Collected data
◇ ◇ ◇ ◇ ◇
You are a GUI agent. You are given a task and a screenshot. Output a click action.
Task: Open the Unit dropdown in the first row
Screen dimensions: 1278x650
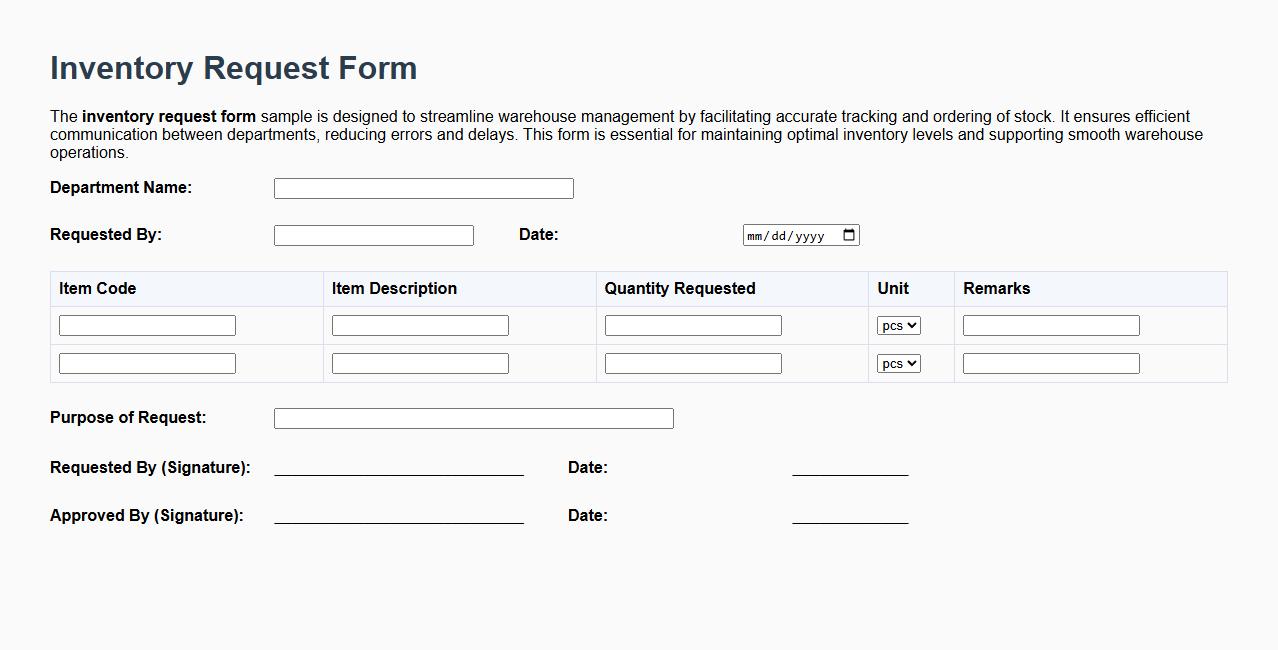[x=897, y=324]
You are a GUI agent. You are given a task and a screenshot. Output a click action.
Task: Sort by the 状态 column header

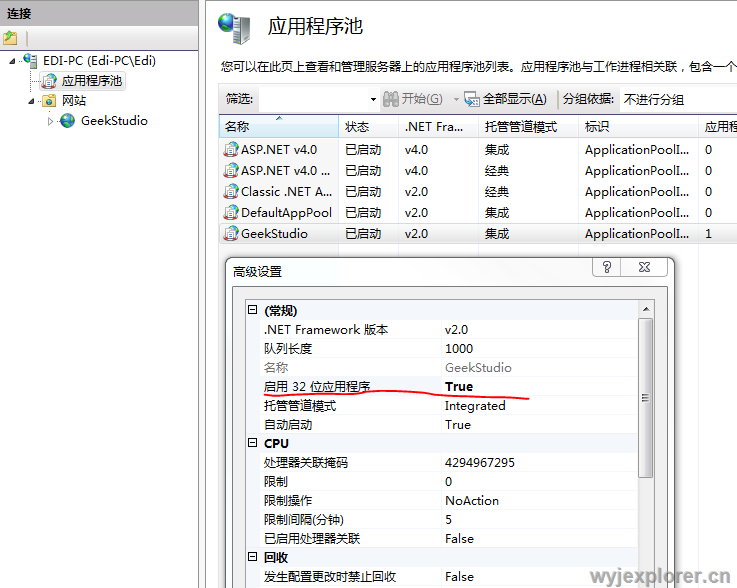point(357,127)
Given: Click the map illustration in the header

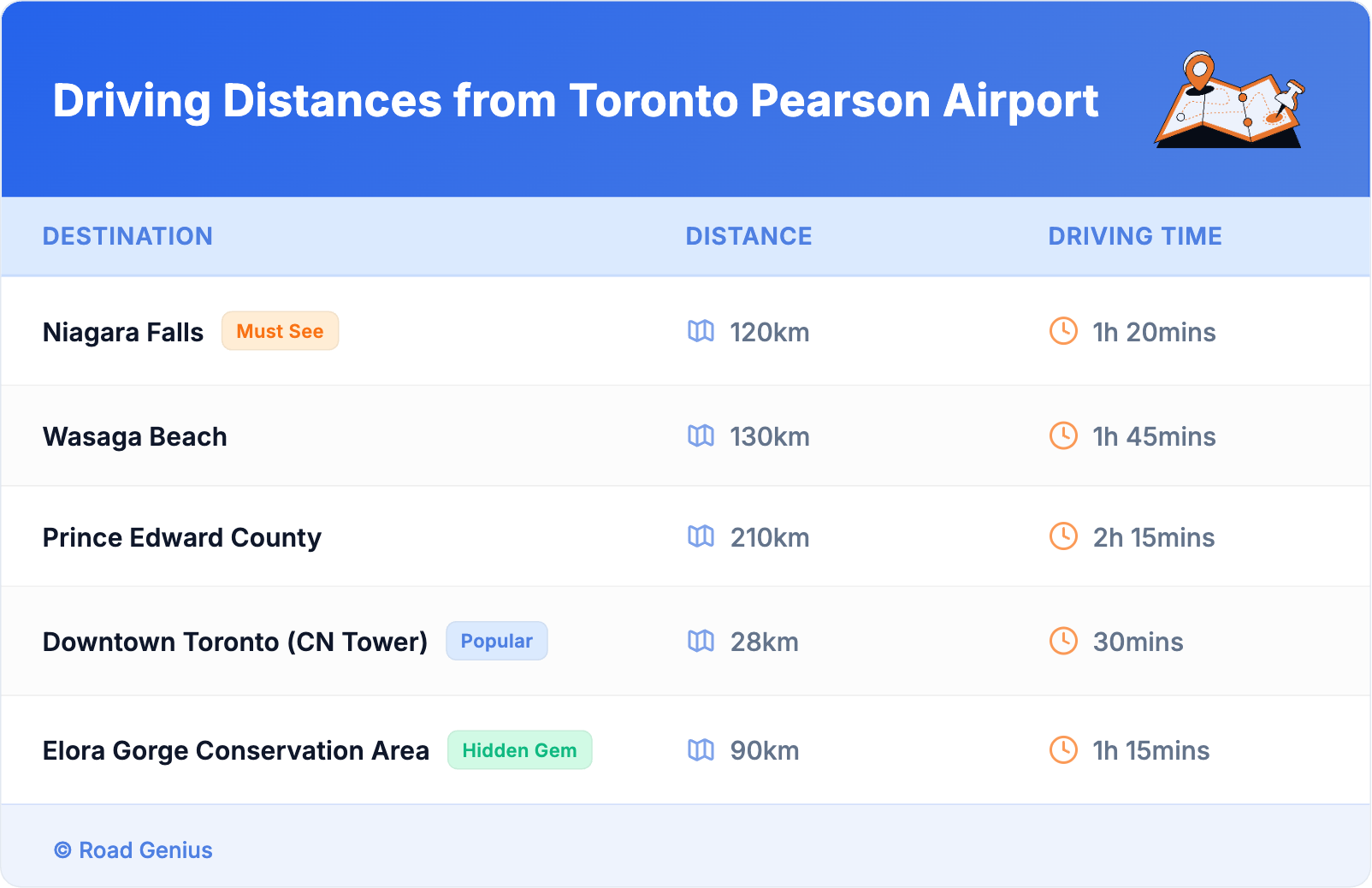Looking at the screenshot, I should 1229,100.
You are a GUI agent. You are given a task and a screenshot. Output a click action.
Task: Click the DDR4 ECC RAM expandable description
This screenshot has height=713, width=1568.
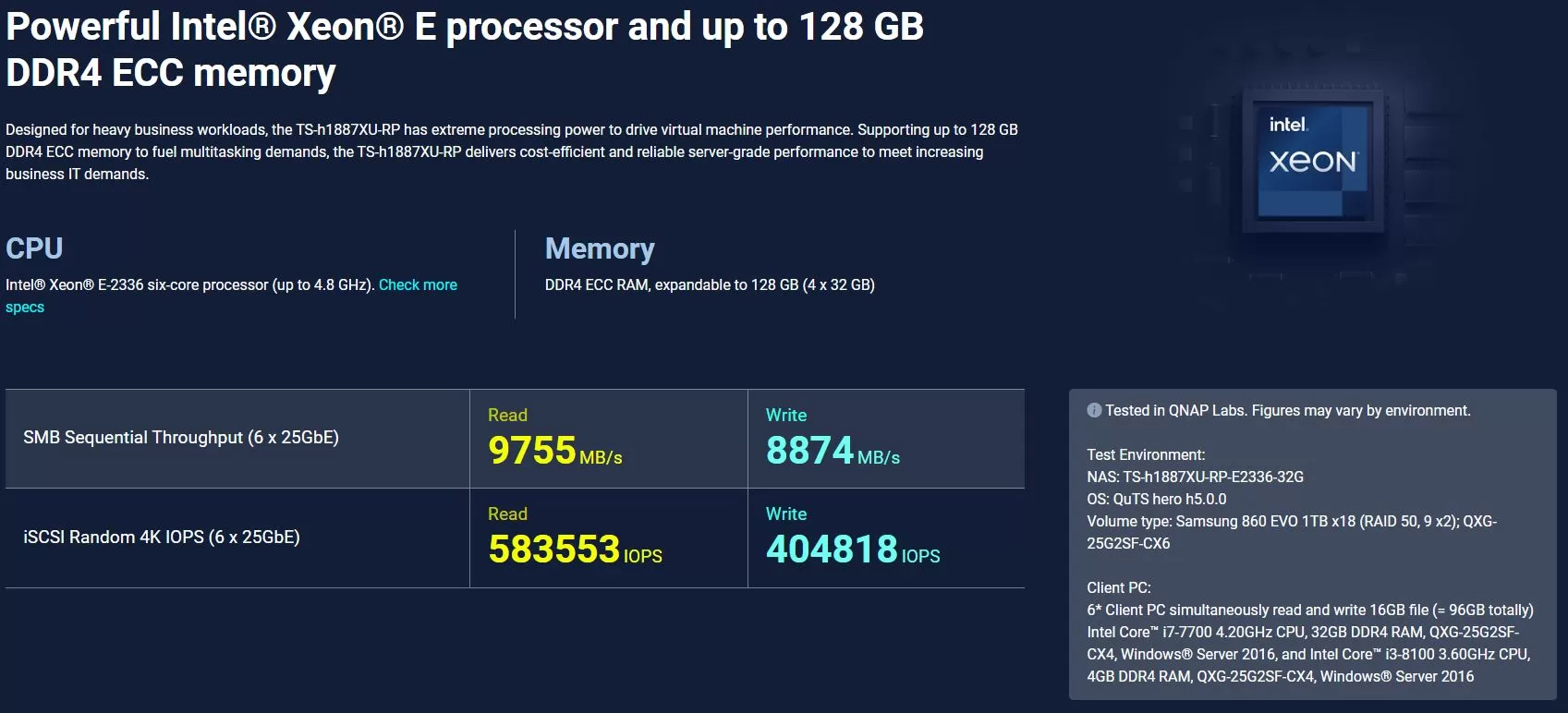click(x=710, y=284)
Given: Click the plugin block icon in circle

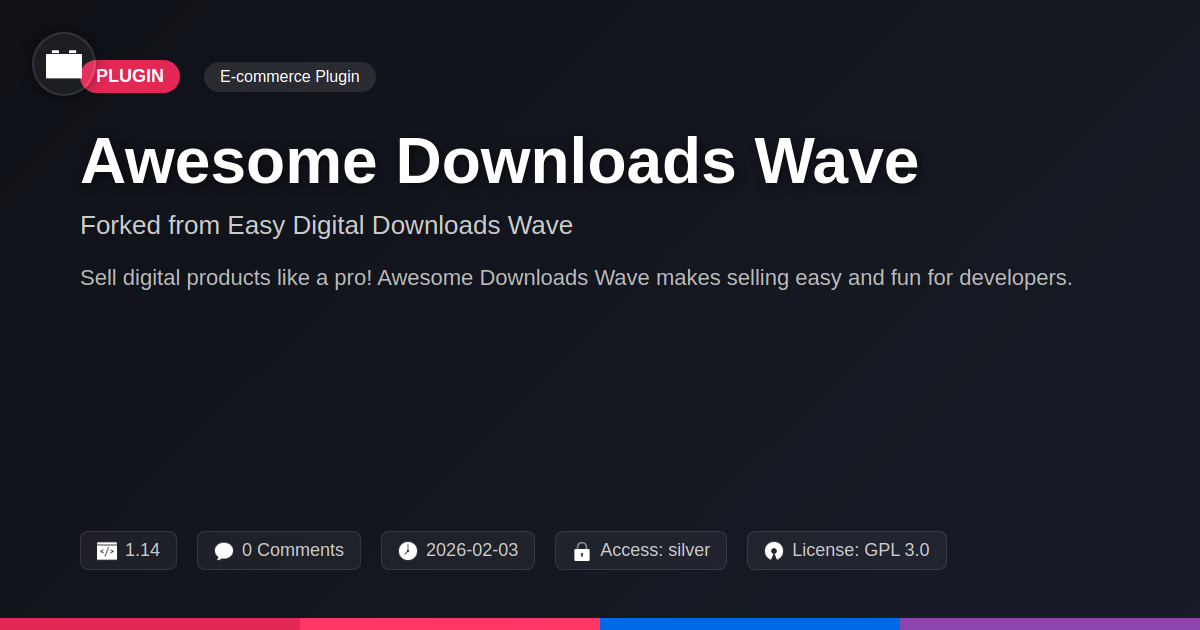Looking at the screenshot, I should click(64, 64).
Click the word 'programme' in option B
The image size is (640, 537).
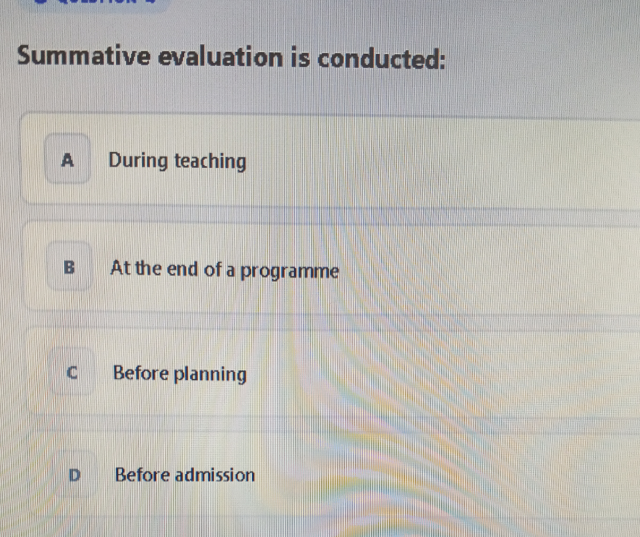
◇ ◇ ◇ ◇ ◇
◆ Your goal
Would you return all the data exactly as given, minus the pictures?

◆ The completed task
You are a GUI agent. You are given a task and a screenshot. Output a click action.
Task: Open the Unit dropdown in the first row
Screen dimensions: 1278x650
[x=897, y=324]
You are a GUI agent. You are given a task and a screenshot. Output a click action.
Task: Sort by the 状态 column header

point(357,127)
Given: Click the map illustration in the header

Looking at the screenshot, I should 1229,100.
You are a GUI agent. You are given a task and a screenshot. Output a click action.
Task: Click the DDR4 ECC RAM expandable description
This screenshot has height=713, width=1568.
click(x=710, y=284)
Given: Click the plugin block icon in circle

Looking at the screenshot, I should click(64, 64).
Click the word 'programme' in option B
The image size is (640, 537).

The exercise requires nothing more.